NASIB PARA PENGUNGSI
        Aksi-aksi provokasi selama ini terus memaksa penduduk untuk
meninggalkan tempat asalnya. Sebagian memilih berlindung di daerah
pegunungan. Kondisi mereka sangat memprihatinkan karena kekurangan air,
makanan dan fasilitas kesehatan lainnya. Menurut pengamatan KUJP-YH sampai
saat ini tidak ada lembaga yang memperhatikan apalagi mengikuti perkembangan
situasi para pengungsi ini. Kesulitan ini masih ditambah dengan ancaman
terus-menerus oleh milisi pro-integrasi, TNI dan Polri yang terus mengejar
dan berusaha membantai mereka. Pada tanggal 6 September 1999, dilaporkan
bahwa sejumlah pengungsi yang berlindung di daerah Dare terpaksa menyingkir
karena serangan terus-menerus oleh milisi pro-integrasi. Beberapa saksi mata
menceritakan bagaimana rombongan mereka diserang oleh milisi pro-integrasi
dan anggota TNI yang menggunakan senjata otomatis. Sesekali terdengar
letusan keras dari granat tangan yang dilemparkan oleh milisi pro-integrasi. 

        Para pengungsi yang menyelamatkan diri ke daerah NTT tidak lebih
baik nasibnya. Di Atambua, yang sekarang menjadi salah satu basis anggota
milisi pro-integrasi dan sejumlah prajurit TNI yang ditarik dari Timor
Lorosae, terus terjadi pemeriksaan. Seorang anggota KUJP-YH mengabarkan
bahwa beberapa pemuda terlihat diangkut di atas truk dalam keadaan leher dan
tangan terikat. Sampai saat ini belum diketahui tujuan memisahkan dari
rombongan pengungsi yang lain, tapi banyak penduduk setempat yang menduga
bahwa mereka yang diculik itu telah dibunuh di tengah perjalanan.

* * *

■ DAFTAR TUGAS
**1)** Apakah setiap pernyataan berikut sesuai dengan teks tentang nasib para pengungsi? (a) Sebagian penduduk memilih berlindung di daerah pegunungan. (b) Menurut KUJP-YH, ada lembaga yang mengikuti perkembangan situasi para pengungsi. (c) Beberapa pemuda terlihat diangkut di atas truk dengan leher dan tangan terikat. Jawab ya atau tidak untuk masing-masing, lalu kutip kata-kata teks yang menentukannya.
**2)** Teruskan teks tentang nasib para pengungsi, mulai setelah kalimat terakhirnya.

Baris-baris dari sebuah koleksi:
* * *

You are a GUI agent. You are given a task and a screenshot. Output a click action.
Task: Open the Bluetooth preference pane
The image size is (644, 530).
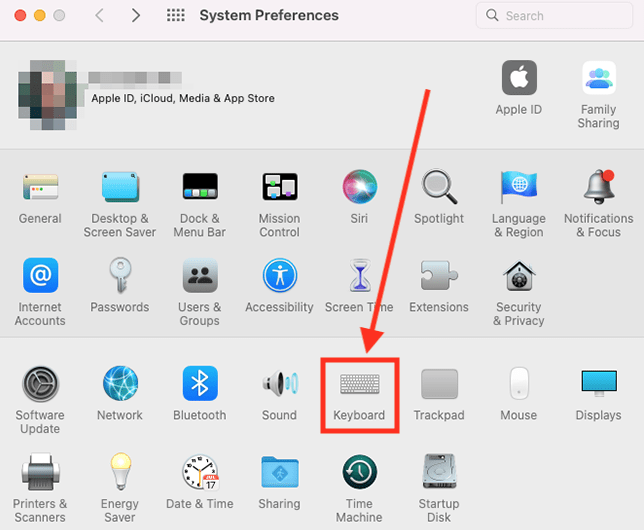(x=199, y=386)
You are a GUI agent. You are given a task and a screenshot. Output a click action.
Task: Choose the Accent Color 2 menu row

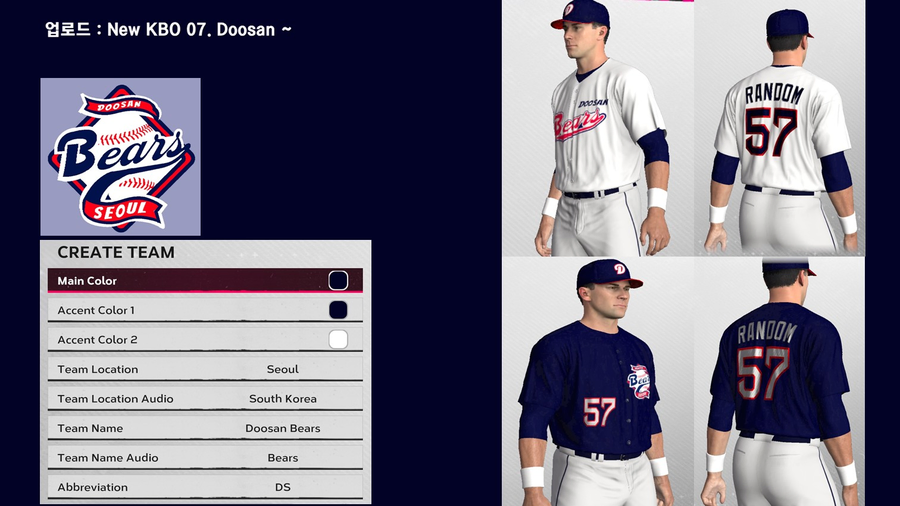[205, 339]
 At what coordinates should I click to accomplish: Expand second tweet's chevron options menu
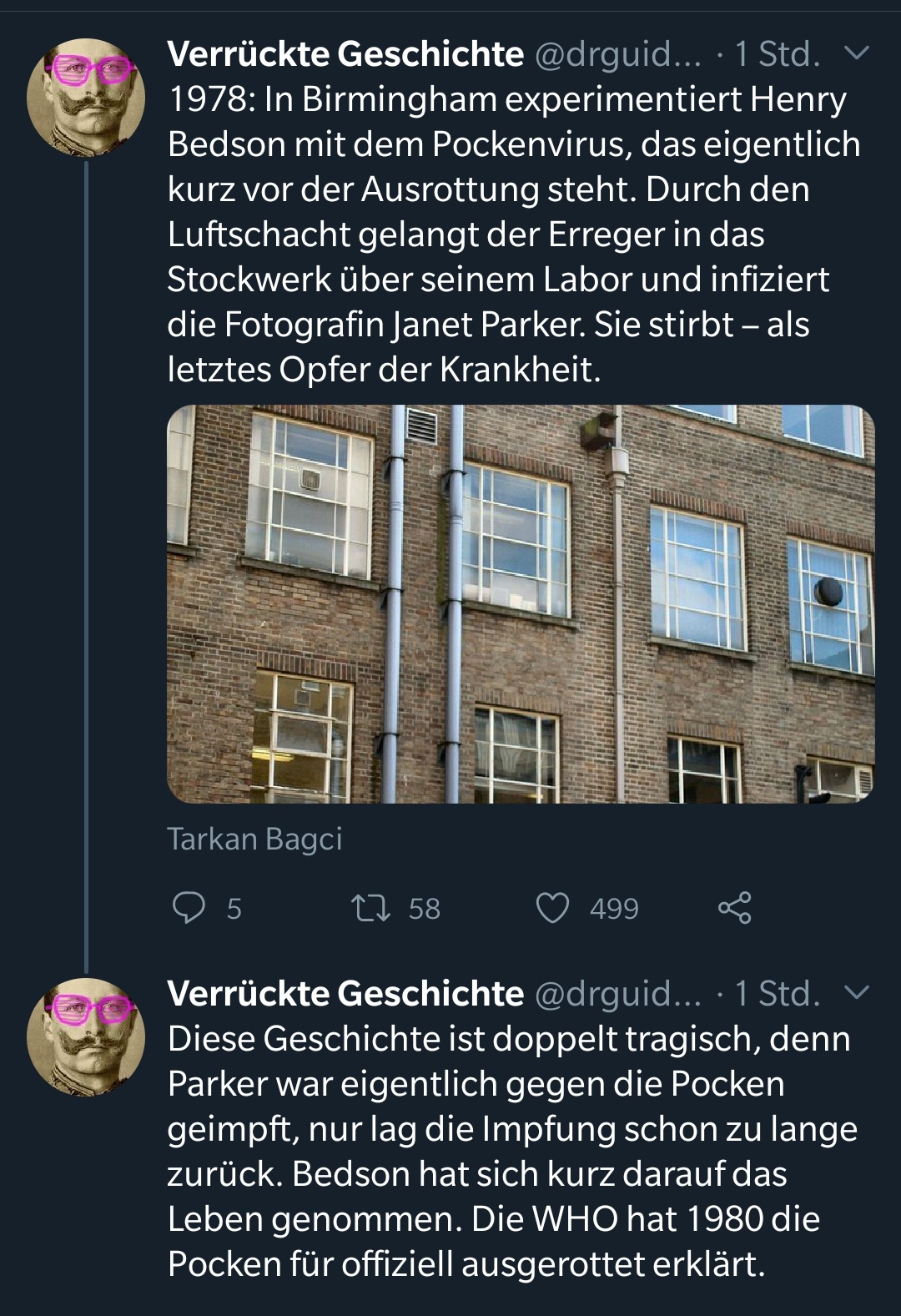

* * *

■ JAWABAN BERURUTAN
**1)**
(a) Ya: "Sebagian memilih berlindung di daerah pegunungan."
(b) Tidak: "tidak ada lembaga yang memperhatikan apalagi mengikuti perkembangan situasi para pengungsi ini"
(c) Ya: "beberapa pemuda terlihat diangkut di atas truk dalam keadaan leher dan tangan terikat"

**2)**
Pembantaian terhadap pengungsi ini terjadi di bawah pengawasan TNI dan Polri
yang tidak melakukan apa pun untuk mencegahnya. Justru sebaliknya, anggota
Brimob Kontingen Lorosae secara aktif terlibat dalam seleksi untuk mencegah
sejumlah orang meninggalkan Timor Lorosae. Salah satu korban adalah Aniceto
Guterres Lopes, Direktur Yayasan HAK, yang dicegah untuk meninggalkan Timor
Lorosae setelah kantornya diserbu oleh milisi Aitarak pada tanggal 5 September.

        Bantuan kemanusiaan bagi para pengungsi ini juga dipersulit oleh
aparat keamanan. Pada tanggal 6 September, beberapa prajurit TNI bahkan
menghalangi staf UNAMET yang hendak mengambil perbekalan untuk staf lainnya
yang masih tertahan di markas UNAMET di Dili. Bantuan terhadap pengungsi
praktis tidak mungkin diberikan, karena di hampir semua jalan dibangun
pos-pos pemeriksaan. KUJP-YH pernah menyaksikan sendiri bagaimana bantuan
kemanusiaan untuk para pengungsi ini disita oleh milisi pro-integrasi.
Serangan terhadap pekerja kemanusiaan ini sudah berulangkali terjadi,
termasuk terhadap pihak gereja.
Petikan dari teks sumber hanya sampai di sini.